The request →
Rewrite all of the lines below, putting "point" wherever "coordinate pair" appears and leaving everything else as it is.

Records provided →

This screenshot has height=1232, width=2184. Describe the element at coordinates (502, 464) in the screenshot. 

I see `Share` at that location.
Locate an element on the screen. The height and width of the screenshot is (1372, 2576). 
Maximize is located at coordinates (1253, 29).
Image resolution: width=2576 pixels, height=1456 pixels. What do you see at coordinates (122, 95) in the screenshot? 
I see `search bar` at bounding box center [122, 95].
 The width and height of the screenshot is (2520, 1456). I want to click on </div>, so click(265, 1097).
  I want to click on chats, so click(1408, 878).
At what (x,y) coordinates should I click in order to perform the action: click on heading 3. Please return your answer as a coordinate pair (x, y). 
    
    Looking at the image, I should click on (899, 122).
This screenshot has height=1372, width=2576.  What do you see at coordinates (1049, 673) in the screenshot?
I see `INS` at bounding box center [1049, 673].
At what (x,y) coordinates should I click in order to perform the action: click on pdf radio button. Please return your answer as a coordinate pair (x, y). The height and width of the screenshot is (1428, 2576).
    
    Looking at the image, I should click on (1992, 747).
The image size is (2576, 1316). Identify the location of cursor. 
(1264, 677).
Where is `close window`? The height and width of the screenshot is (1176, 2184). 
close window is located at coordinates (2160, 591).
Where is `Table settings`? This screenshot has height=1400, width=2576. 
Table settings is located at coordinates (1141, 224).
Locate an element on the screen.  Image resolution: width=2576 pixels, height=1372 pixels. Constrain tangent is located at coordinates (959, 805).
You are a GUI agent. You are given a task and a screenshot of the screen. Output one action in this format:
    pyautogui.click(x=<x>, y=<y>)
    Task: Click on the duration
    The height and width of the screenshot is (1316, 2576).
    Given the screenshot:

Worked answer →
This screenshot has height=1232, width=2184. Describe the element at coordinates (502, 464) in the screenshot. 

I see `Share` at that location.
Locate an element on the screen. The height and width of the screenshot is (1372, 2576). 
Maximize is located at coordinates (1253, 29).
Image resolution: width=2576 pixels, height=1456 pixels. What do you see at coordinates (122, 95) in the screenshot? 
I see `search bar` at bounding box center [122, 95].
 The width and height of the screenshot is (2520, 1456). I want to click on </div>, so click(265, 1097).
  I want to click on chats, so click(1408, 878).
At what (x,y) coordinates should I click in order to perform the action: click on heading 3. Please return your answer as a point (x, y). 
    
    Looking at the image, I should click on (899, 122).
This screenshot has height=1372, width=2576.  What do you see at coordinates (1049, 673) in the screenshot?
I see `INS` at bounding box center [1049, 673].
At what (x,y) coordinates should I click in order to perform the action: click on pdf radio button. Please return your answer as a point (x, y). The height and width of the screenshot is (1428, 2576).
    
    Looking at the image, I should click on (1992, 747).
The image size is (2576, 1316). Identify the location of cursor. 
(1264, 677).
Where is `close window`? The height and width of the screenshot is (1176, 2184). 
close window is located at coordinates (2160, 591).
Where is `Table settings`? This screenshot has height=1400, width=2576. 
Table settings is located at coordinates (1141, 224).
Locate an element on the screen.  Image resolution: width=2576 pixels, height=1372 pixels. Constrain tangent is located at coordinates (959, 805).
You are a GUI agent. You are given a task and a screenshot of the screen. Output one action in this format:
    pyautogui.click(x=<x>, y=<y>)
    Task: Click on the duration
    The height and width of the screenshot is (1316, 2576).
    Given the screenshot:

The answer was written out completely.